AI tools can also be used to adapt language and scientists’ word choice in research designs. In particular, AI can reduce bias by improving the wording of questions in surveys or refining keywords used in social media data collection. Another key task in research is to scan the field for previous work to identify gaps in knowledge. AI applications are built on systems that can synthesize text. This makes literature reviews – the section of a research paper that summarizes other research on the same topic – and writing processes more efficient. Research shows that human feedback to AI, such as providing examples of simple logic, can significantly improve the tools’ ability to perform complex reasoning. With this in mind, we can continually revise our instructions to AI and refine its ability to pull relevant literature.

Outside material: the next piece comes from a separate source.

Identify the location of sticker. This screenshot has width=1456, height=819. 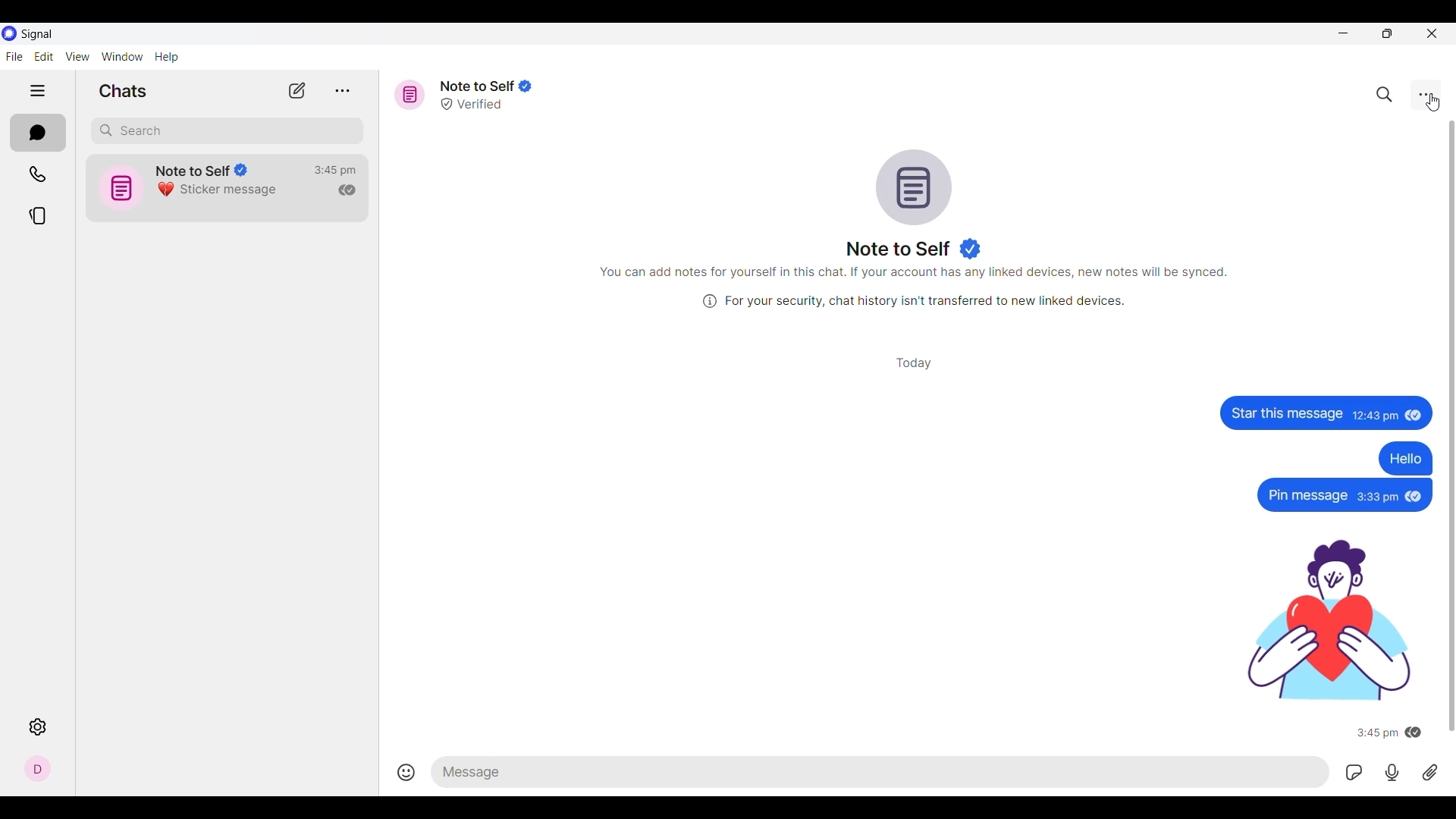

However, social scientists must be wary of fake sources – a big concern with generative AI. It is essential to verify any sources AI tools provide to ensure they come from peer-reviewed journals. AI tools can quickly summarize research findings in a reader-friendly way by assisting with writing blogs, creating infographics and producing presentation slides and even images. Our database contains AI tools that can also help scientists present their findings on social media. One tool worth highlighting is BlogTweet. This free AI tool allows users to copy and paste text from an article like this one to generate tweet threads and start conversations. Two-thirds of the tools in the database cost money.

While our primary objective was to identify the most useful tools for social scientists, we also sought to identify opensource tools and curated a list of 85 free tools that can support literature reviews, writing, data collection, analysis and visualization efforts. In our analysis of the cost of AI tools, we also found that many offer “freemium” access to tools. This means you can explore a free version of the product. More advanced versions of the tool are available through the purchase of tokens or subscription plans. For some tools, costs can be somewhat hidden or unexpected. For instance, a tool that seems open source on the surface may actually have rate limits, and users may find that they’ve run out of free questions to ask the AI. (AP)

The Conversation is an independent and nonprofit source of news, analysis and commentary from academic experts.

By Megan Stubbs-Richardson, Mississippi State University; Devon Brenner, Mississippi State University; Lauren Etheredge, Mississippi State University, and MacKenzie Paul, Baylor University

This news has been read 687 times!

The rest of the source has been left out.